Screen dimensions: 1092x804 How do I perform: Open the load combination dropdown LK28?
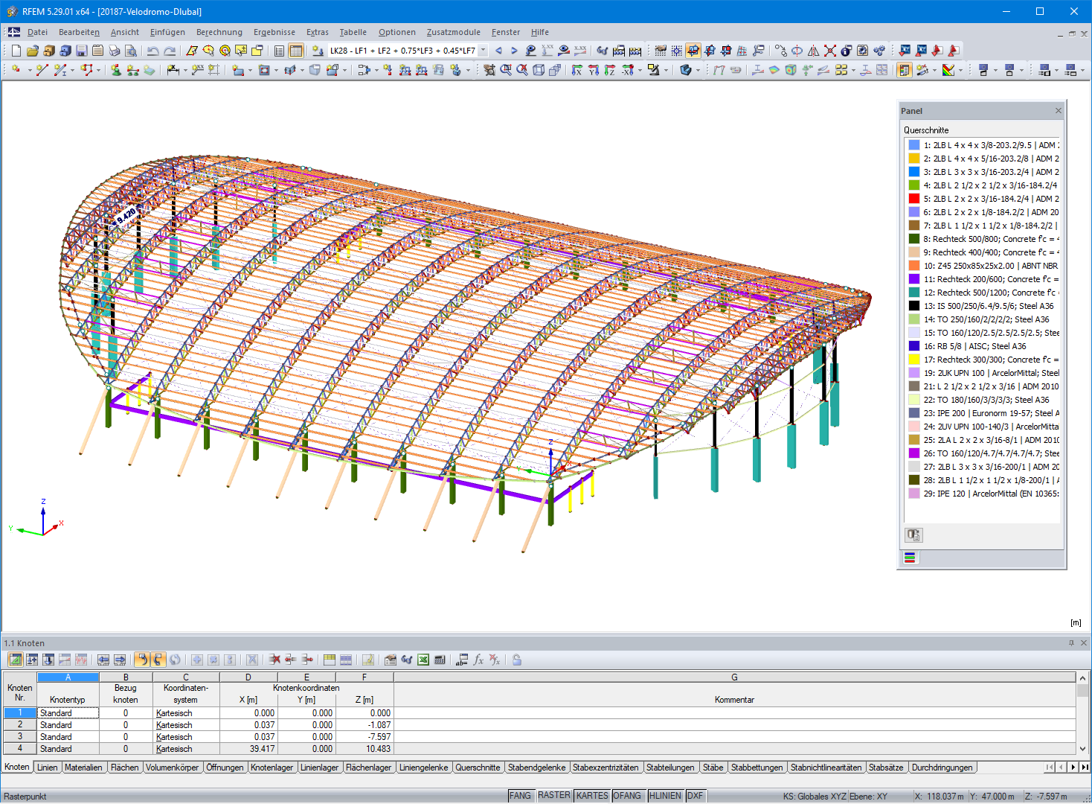click(482, 51)
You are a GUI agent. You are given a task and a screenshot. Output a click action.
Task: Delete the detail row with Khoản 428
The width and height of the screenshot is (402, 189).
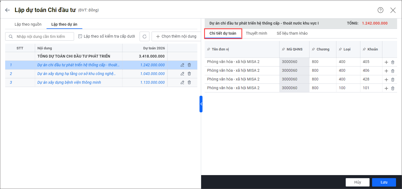pos(393,80)
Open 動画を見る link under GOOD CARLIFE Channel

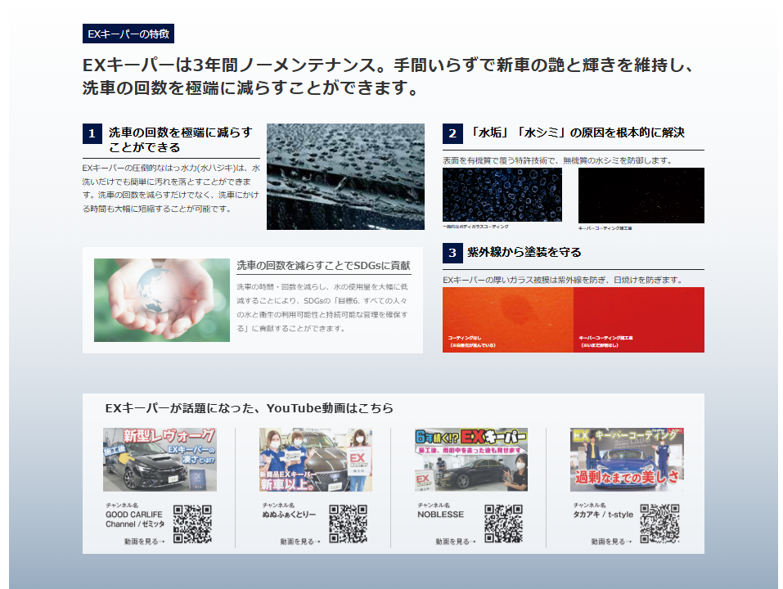144,542
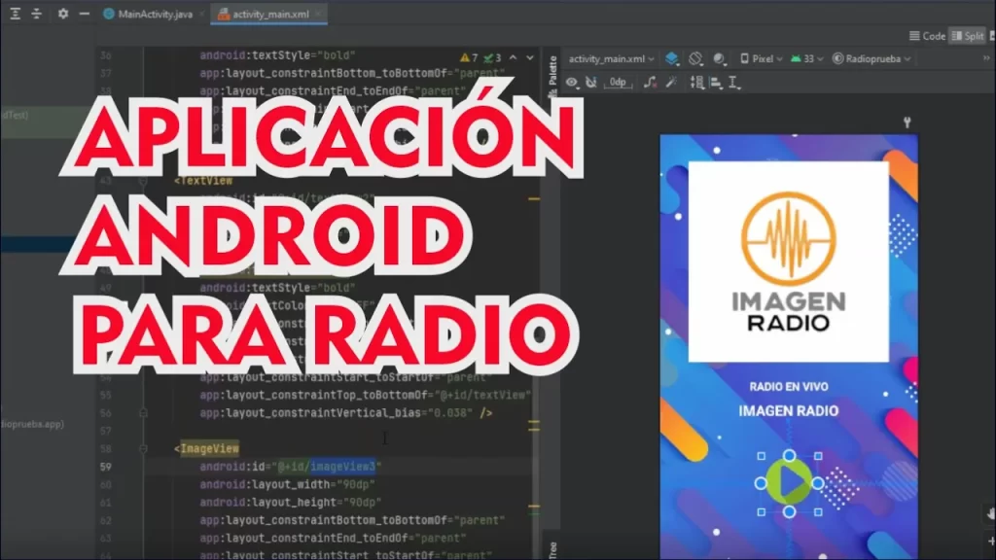996x560 pixels.
Task: Click the 0dp default margins field
Action: (618, 83)
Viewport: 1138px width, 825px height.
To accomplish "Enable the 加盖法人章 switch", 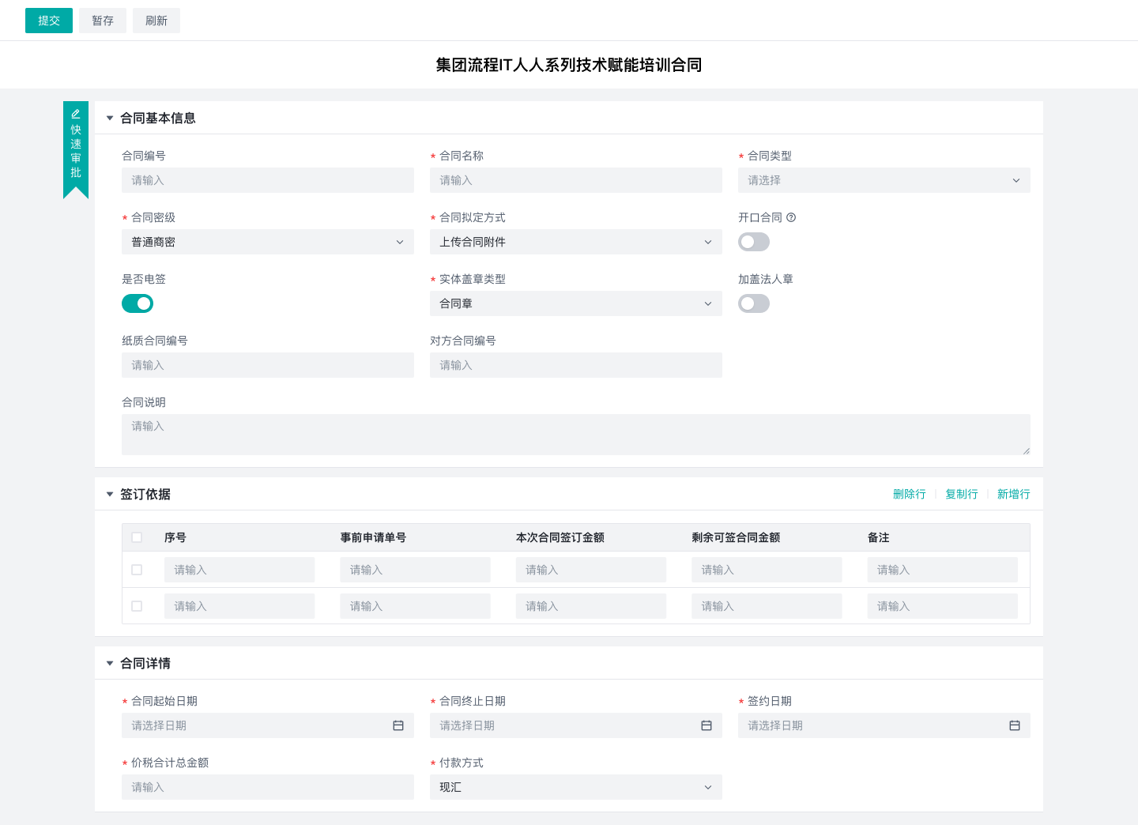I will coord(754,303).
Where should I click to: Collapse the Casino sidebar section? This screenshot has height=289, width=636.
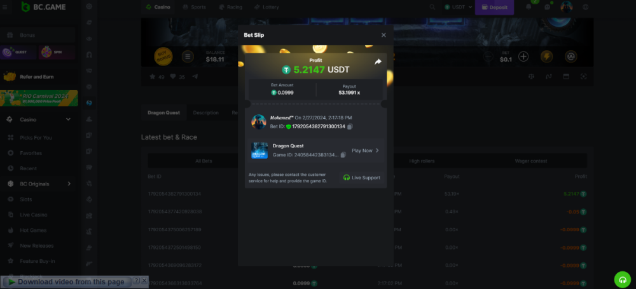tap(68, 119)
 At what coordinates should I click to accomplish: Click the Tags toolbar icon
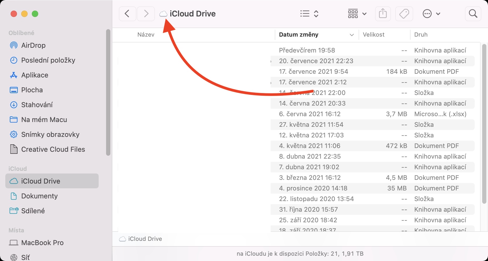click(404, 14)
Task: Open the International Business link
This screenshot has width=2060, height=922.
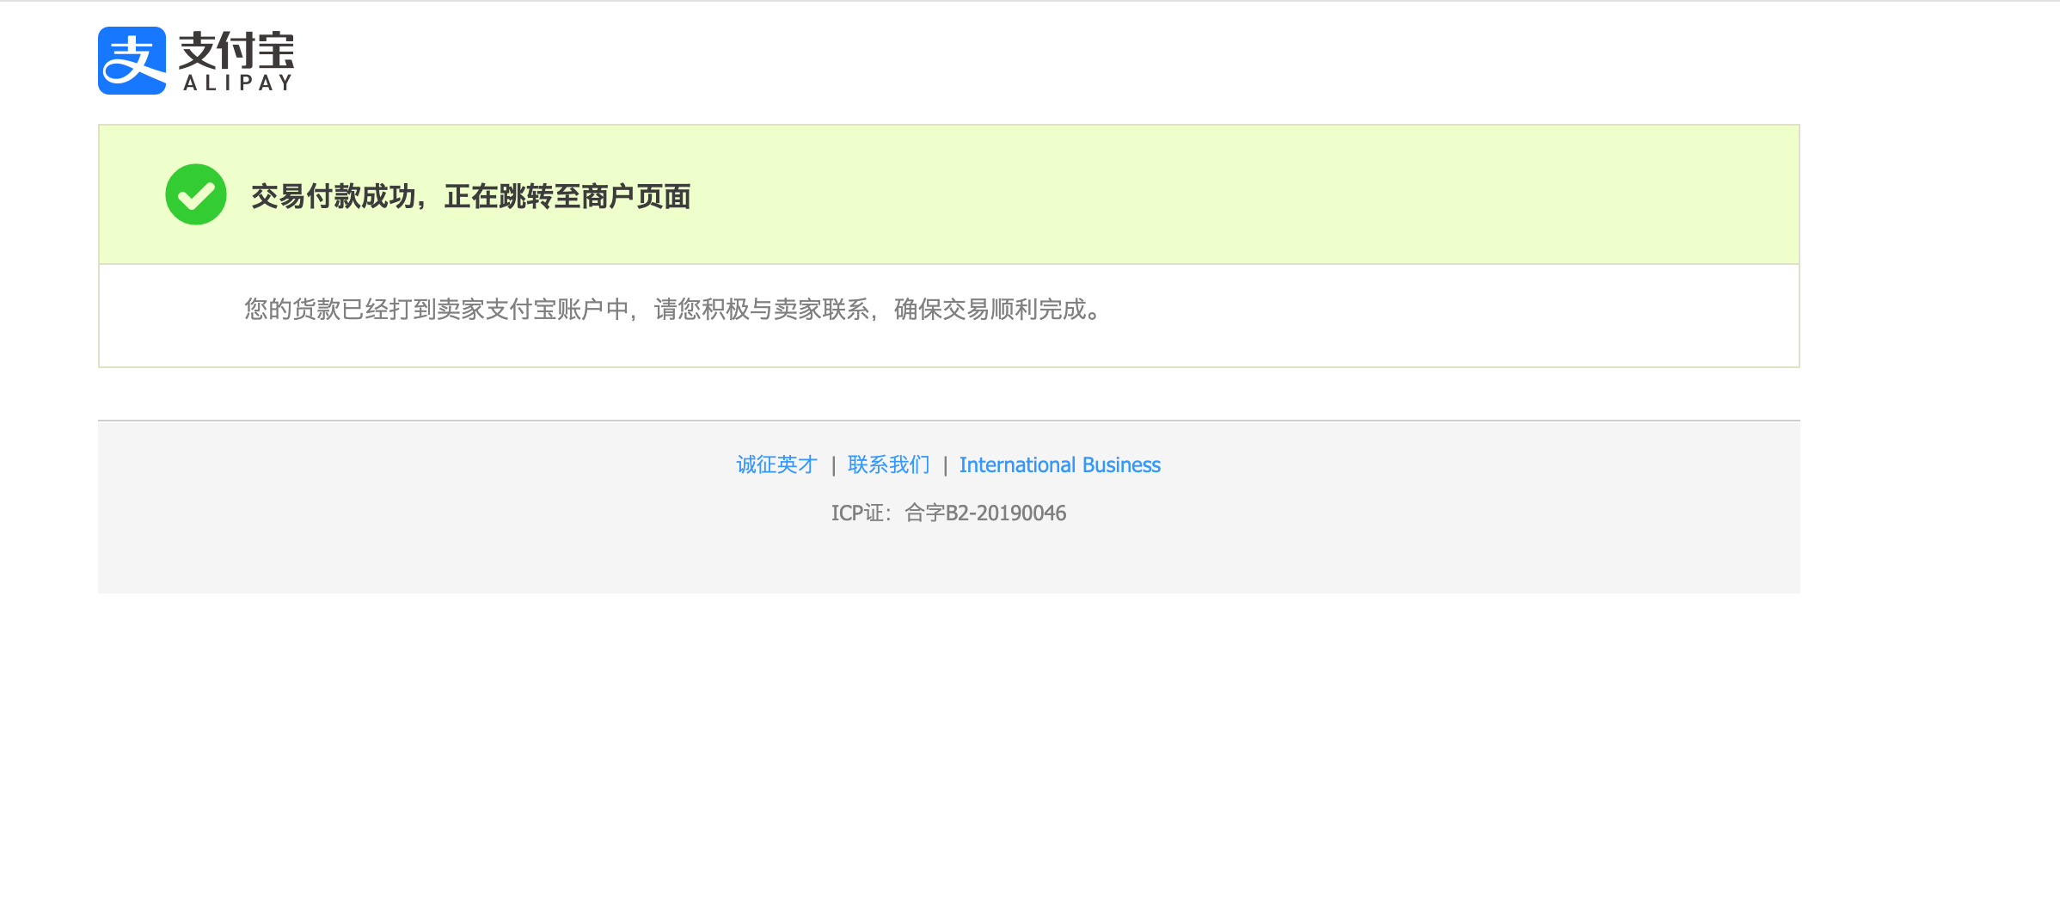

--------------------

#### Written instruction:
Lay out everything from the line containing "At what coordinates" down to the end of the records as a JSON list of strings, one string per line, omitting blank lines and leaving the pictures out.

#### Task result:
[
  " At what coordinates should I click to accomplish: Click the Tags toolbar icon",
  "click(404, 14)",
  "Task: Open the International Business link",
  "This screenshot has width=2060, height=922."
]